• Work required
Exact repetition is required: reproduce every line of the data.

╭──

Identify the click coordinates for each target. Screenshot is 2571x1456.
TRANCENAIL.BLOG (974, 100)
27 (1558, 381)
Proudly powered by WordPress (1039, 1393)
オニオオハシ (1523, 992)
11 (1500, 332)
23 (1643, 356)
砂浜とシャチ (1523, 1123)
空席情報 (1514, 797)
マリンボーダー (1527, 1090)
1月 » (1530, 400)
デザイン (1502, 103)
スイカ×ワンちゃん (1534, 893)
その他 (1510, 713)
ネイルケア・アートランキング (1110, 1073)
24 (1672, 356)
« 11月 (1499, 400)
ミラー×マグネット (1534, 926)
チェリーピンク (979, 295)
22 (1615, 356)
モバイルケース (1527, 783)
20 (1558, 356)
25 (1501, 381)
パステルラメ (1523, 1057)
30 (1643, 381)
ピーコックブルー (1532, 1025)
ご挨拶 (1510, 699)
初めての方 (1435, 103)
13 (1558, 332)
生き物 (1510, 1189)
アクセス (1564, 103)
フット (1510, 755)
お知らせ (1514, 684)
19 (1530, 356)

╰──

• Response area
Identify the click coordinates for each target. Screenshot is 2571x1456.
TRANCENAIL.BLOG (974, 100)
27 (1558, 381)
Proudly powered by WordPress (1039, 1393)
オニオオハシ (1523, 992)
11 (1500, 332)
23 (1643, 356)
砂浜とシャチ (1523, 1123)
空席情報 (1514, 797)
マリンボーダー (1527, 1090)
1月 » (1530, 400)
デザイン (1502, 103)
スイカ×ワンちゃん (1534, 893)
その他 (1510, 713)
ネイルケア・アートランキング (1110, 1073)
24 (1672, 356)
« 11月 (1499, 400)
ミラー×マグネット (1534, 926)
チェリーピンク (979, 295)
22 (1615, 356)
モバイルケース (1527, 783)
20 (1558, 356)
25 (1501, 381)
パステルラメ (1523, 1057)
30 (1643, 381)
ピーコックブルー (1532, 1025)
ご挨拶 (1510, 699)
初めての方 (1435, 103)
13 (1558, 332)
生き物 (1510, 1189)
アクセス (1564, 103)
フット (1510, 755)
お知らせ (1514, 684)
19 (1530, 356)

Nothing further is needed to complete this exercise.